A transaction or sale made without the permission of the customer or cardholder. Securities in the industry have specific rules prohibiting unauthorised transactions.
A valid date is a date imprinted on a payment card indicating when the card can first be used.
A Value Added Reseller or VAR is a company or third party whom certifies their software in a processor’s system adding a service or feature to an existing product then resells this product as an integrated entity or complete ‘turnkey’ solution.
Variable Rate Demand Note (VRDN)
A Variable Rate Demand Note or VRDN is a debt instrument that represents borrowed funds that are payable on demand and accrue interest based on prevailing money market rate, for example a prime rate.
The VISA USA division is a national bankcard association that is governed by a board of directors whom license members to issue credit cards and accept merchant drafts under a program created by VISA.
An authorisation used for a security measure by the credit card industry to ensure that a particular purchase is being authorised by the actual card-holding customer and not another person.

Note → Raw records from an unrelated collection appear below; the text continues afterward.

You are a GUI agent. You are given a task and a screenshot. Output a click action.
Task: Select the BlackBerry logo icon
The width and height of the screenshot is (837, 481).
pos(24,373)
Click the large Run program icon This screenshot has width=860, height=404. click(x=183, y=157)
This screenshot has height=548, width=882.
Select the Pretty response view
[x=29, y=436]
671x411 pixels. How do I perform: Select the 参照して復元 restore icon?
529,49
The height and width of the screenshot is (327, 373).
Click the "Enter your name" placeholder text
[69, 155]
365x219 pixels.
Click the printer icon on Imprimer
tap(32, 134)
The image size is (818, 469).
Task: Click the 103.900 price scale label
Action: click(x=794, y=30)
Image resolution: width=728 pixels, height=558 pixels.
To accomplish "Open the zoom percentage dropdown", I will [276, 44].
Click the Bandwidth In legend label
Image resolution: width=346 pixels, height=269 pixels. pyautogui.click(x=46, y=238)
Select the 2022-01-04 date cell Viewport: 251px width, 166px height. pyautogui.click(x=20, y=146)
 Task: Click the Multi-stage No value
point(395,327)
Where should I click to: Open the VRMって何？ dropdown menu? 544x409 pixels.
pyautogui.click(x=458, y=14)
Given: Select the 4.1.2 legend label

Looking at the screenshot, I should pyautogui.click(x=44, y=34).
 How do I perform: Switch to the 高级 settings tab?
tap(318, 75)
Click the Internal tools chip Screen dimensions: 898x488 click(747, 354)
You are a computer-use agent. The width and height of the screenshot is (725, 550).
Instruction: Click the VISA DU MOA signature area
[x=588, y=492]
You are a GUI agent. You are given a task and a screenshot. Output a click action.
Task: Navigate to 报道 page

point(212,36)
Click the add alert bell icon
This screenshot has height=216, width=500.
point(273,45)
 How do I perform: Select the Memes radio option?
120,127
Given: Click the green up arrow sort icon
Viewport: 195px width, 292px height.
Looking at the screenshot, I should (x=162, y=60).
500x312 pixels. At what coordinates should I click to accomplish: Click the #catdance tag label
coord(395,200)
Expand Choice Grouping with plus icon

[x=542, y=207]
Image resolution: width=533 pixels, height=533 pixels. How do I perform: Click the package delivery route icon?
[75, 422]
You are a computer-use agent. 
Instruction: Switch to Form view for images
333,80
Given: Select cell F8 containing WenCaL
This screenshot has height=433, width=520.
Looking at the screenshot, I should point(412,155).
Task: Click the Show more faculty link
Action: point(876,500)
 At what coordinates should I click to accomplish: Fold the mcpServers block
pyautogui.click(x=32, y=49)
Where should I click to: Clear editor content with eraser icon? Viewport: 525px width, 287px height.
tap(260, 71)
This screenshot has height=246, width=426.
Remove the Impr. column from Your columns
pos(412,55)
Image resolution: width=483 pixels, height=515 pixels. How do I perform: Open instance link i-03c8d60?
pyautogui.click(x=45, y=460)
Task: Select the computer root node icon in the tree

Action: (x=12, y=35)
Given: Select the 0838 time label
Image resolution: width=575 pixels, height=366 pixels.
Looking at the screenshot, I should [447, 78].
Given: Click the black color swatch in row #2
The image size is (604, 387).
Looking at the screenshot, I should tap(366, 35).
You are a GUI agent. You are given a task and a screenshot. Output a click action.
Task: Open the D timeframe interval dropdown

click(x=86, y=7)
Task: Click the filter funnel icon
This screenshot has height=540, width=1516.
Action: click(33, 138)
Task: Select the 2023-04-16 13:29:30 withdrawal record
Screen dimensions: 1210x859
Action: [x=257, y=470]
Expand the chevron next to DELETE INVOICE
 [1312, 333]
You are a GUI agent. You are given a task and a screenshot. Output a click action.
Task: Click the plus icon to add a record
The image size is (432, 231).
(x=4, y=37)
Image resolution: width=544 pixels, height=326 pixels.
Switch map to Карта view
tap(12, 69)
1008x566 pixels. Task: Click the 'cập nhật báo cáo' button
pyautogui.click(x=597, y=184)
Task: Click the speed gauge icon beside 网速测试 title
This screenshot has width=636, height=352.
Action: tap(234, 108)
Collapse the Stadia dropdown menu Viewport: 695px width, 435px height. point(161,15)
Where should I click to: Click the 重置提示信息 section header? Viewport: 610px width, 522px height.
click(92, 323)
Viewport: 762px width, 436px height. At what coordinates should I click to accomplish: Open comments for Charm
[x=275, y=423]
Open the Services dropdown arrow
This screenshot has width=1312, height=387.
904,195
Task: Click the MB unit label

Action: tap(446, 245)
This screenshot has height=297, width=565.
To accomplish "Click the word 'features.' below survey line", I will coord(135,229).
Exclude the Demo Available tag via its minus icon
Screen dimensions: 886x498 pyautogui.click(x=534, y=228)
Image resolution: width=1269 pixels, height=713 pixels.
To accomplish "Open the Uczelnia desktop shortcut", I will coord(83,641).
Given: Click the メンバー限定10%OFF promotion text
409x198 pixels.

The WEB is an electronic debit from a consumer’s bank account that was created in a secure Internet session between a company and consumer.
ZBA (Zero Balance Account)
A zero balance account is a checking account in which a balance of zero is preserved by the automatic transfer of funds from a master account in an amount that is only large enough to equip checks presented.
Zero Floor Limit
A Zero Floor Limit is the requirement in which all transactions must receive an authorisation to be processed.